DTAlcione é uma referência muito forte no seu trabalho, eu comecei a ouvir Alcione a partir das suas apresentações. Como é feita a escolha do seu repertório?

CP: Eu tenho três divas que para smim são referência, um ponto de partida, que fizeram meu crescimento profissional, que contribuíram para o meu desenvolvimento. São, justamente, Alcione, principalmente com a músicas A Loba e Além da Cama. Alcione tem o dom e a magia da interpretação, de falar do sentimento através da canção.

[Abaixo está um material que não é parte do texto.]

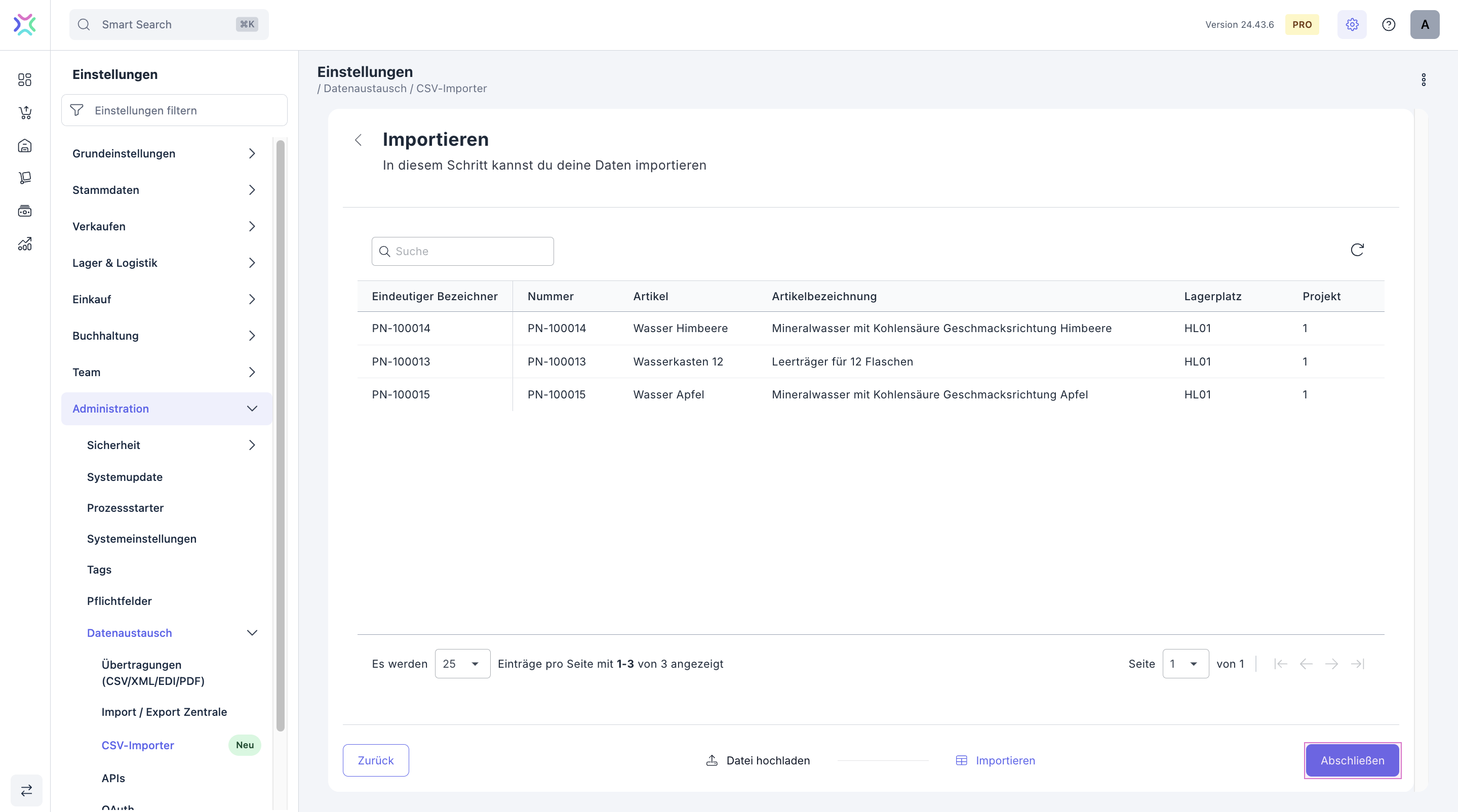Open the settings gear icon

Outra referência para mim é a cantora Whitney Houston, que, inclusive, fui consagrada como cover dessa grande artista e minha terceira diva, que sou apaixonada, que é Cátia Guimma. Ela tem uma canção chamada Razão de Viver que relata toda a história da minha vida.

DTCamila, quais são seus projetos para 2024?

CP: Além de meus compromissos artísticos e com o axé, também faço parte do cenário político. Já fui candidata a deputada federal, vereadora e agora através do Partido Verde (PV), do qual faço parte e sou Secretária dos Direitos Humanos, estamos cogitando minha candidatura nas eleições de 2024.  Eu tenho um projeto lindo, que já foi, inclusive, iniciado na questão jurídica, de documentação…ele consiste na criação de um instituto chamado Casa Rosa que servirá para acolhimento a todo público LGBTQIAPN+. Nossa intenção é acolher de maneira prática essa comunidade, dando dormida, alimentação e  promovendo cursos preparatórios para sua inserção no mercado de trabalho. Para mim, isso é mais que um projeto: é um sonho, grande, mas não impossível. O público LGBTQIAPN+ precisa desse acolhimento e esse suporte é necessário.

DT:   Quem quiser assistir aos seus shows, por onde você tem se apresentado?

CP: Eu hoje não tenho pauta fixa em nenhuma casa, mas atendo a convites, a exemplo do Clube 11, do Carmem… são duas casas que sempre me convidam. Além de receber convites para eventos fechados. Devido ao meu trabalho, o tempo está sempre curto.

DT: E tem as Paradas…

CP: Sim, aproveitando para registrar  que na mais recente parada eu tive a oportunidade de colocar um trio, chamado África de Todas as Cores, que foi um sucesso e já fizemos o pré-lançamento do nosso tema para 2024 que será o Trio Camila Parker em Uma Noite em Las Vegas, já estamos trabalhando nesse projeto.